Could you copy out the items below, swapping "Screen dimensions" for "Display size" and leaving everything else unchanged, but without the pictures?

>> Start Record list

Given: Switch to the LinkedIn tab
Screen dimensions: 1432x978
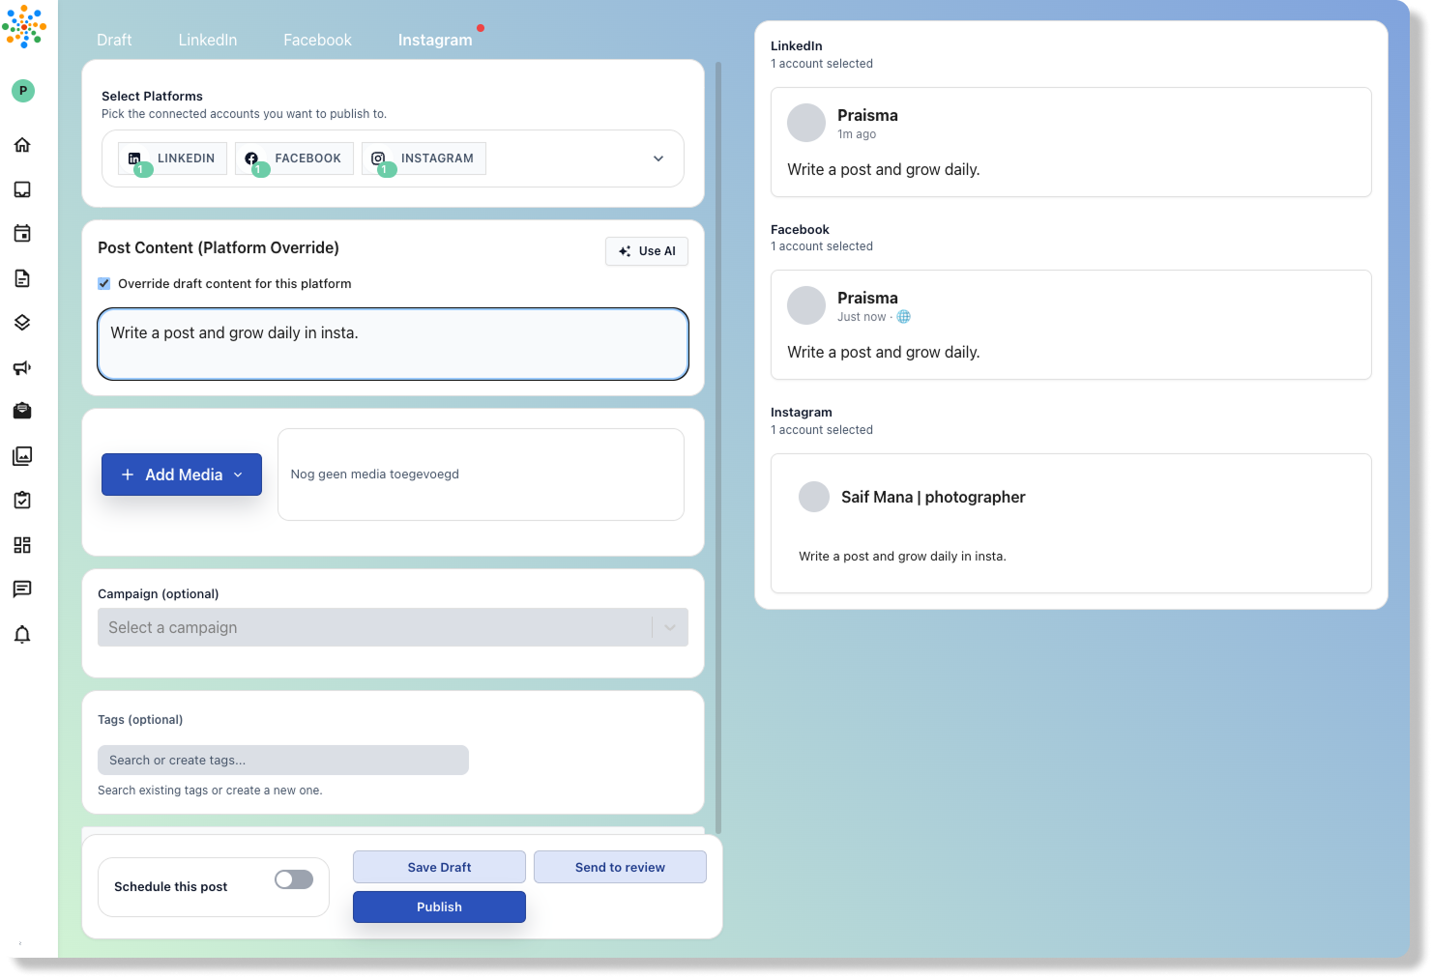Looking at the screenshot, I should tap(208, 40).
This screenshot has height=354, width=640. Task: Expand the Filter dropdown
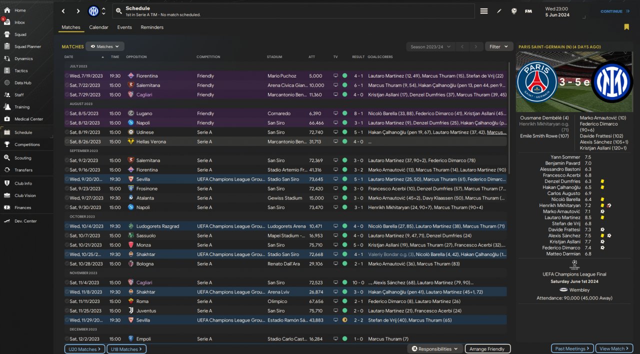pos(499,47)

>> End Record list

→ **Reply**:
Given: Switch to the LinkedIn tab
Display size: 1432x978
Looking at the screenshot, I should tap(208, 40).
This screenshot has height=354, width=640. Task: Expand the Filter dropdown
pos(499,47)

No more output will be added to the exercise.